Casino security and fire officials were monitoring the occupancy to make sure attendance didn't exceed 6,100 in the building and 3,600 on the gambling floor, and by shortly after 11 a.m., parking attendants were asking drivers to come back later. Cars were backed up on the newly widened Des Plaines River Road between Touhy and Devon avenues, requiring police to unsnarl the traffic jam.
By 7 p.m., more than 18,000 went through the casino's turnstiles. The casino said more than $4.8 million was paid out from the slot machines as of 6 p.m.
It said more than 12,000 bottles of water were handed out Monday.
Celeste Hejduk of Mount Prospect said for her it was a last-minute trip after hearing about the casino opening on TV Monday morning.
"We just hope to get lucky … don't we all," she said. "My cousin went to Harrah's (in Joliet) and won a Lexus SUV."

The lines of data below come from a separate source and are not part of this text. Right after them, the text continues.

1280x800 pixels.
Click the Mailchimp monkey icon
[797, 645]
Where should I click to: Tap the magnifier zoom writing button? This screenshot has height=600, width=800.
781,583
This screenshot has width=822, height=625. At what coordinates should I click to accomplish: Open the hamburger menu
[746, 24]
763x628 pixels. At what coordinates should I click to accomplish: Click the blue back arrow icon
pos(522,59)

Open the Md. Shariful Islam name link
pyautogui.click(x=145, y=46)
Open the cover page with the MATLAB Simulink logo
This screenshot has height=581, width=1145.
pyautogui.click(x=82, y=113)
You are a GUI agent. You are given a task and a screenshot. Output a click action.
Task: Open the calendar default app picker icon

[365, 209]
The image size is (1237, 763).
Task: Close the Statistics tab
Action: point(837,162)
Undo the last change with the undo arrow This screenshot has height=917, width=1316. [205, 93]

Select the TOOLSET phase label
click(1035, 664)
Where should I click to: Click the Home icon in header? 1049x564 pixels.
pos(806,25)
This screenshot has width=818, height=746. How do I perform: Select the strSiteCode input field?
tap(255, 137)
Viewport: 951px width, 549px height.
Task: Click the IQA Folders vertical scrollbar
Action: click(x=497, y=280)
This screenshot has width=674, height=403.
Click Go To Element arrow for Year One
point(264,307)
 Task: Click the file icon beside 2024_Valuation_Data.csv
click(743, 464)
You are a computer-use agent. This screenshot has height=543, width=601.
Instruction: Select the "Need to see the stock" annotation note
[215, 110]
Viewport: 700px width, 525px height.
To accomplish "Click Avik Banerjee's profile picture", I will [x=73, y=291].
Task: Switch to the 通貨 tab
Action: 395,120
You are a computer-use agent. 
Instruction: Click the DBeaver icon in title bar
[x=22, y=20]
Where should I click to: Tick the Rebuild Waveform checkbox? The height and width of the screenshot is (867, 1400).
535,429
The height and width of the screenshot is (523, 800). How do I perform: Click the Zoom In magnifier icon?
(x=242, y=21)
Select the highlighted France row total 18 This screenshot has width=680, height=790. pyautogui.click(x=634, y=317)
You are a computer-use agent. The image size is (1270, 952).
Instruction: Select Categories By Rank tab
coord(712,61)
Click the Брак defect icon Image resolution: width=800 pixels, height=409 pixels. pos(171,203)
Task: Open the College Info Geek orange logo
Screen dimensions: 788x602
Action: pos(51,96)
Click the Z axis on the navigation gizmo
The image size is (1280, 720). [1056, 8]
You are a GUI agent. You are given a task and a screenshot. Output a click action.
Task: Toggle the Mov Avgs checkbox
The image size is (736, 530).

Fred Hejduk, who held an umbrella for his wife, said it was poor planning to have people waiting in lines for so long in the heat and complained there weren't enough handicap parking spots. Still, the retired couple said they planned to jointly spend $1,000 playing blackjack and slot machines.
The opening followed speeches by Des Plaines Mayor Marty Moylan and casino owner Neil Bluhm during a brief 10:30 a.m. ribbon-cutting ceremony at the front entrance.
Several area mayors, including Rosemont's Bradley Stephens, whose town competed for and lost the bid for the 10th casino license, were on hand, along with other dignitaries.
Moylan yelled a resounding "cha-ching" as a shout-out to Stephens, who he said is a good friend.
"Today marks the culmination of years of planning and development," Moylan said. "When you hear Rivers Casino, you'll hear Des Plaines."
The casino created more than 1,000 jobs, he added.
Stephens acknowledged this was a great day for the region. "I'm happy for the people of Des Plaines, the people of Illinois," he said. "Hopefully, it's successful. We are all in this together."